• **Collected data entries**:

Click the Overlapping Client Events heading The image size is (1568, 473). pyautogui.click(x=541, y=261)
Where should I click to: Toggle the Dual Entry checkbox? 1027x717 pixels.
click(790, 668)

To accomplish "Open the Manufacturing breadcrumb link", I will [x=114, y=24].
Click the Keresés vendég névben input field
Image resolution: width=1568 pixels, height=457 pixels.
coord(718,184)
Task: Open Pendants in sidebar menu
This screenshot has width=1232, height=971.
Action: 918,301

* * *

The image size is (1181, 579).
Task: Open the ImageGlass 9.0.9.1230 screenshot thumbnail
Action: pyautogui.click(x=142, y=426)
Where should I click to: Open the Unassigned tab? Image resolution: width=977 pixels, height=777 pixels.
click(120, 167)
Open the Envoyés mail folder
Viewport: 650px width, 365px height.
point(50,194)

• **REQUIRED ACTION**:
The entries above hold the needed span. Transcribe exactly the lines from the one with "Click the Overlapping" to the one with "Click the Keresés vendég névben input field", both included.

• **RESULT OF THIS TASK**:
Click the Overlapping Client Events heading The image size is (1568, 473). pyautogui.click(x=541, y=261)
Where should I click to: Toggle the Dual Entry checkbox? 1027x717 pixels.
click(790, 668)

To accomplish "Open the Manufacturing breadcrumb link", I will [x=114, y=24].
Click the Keresés vendég névben input field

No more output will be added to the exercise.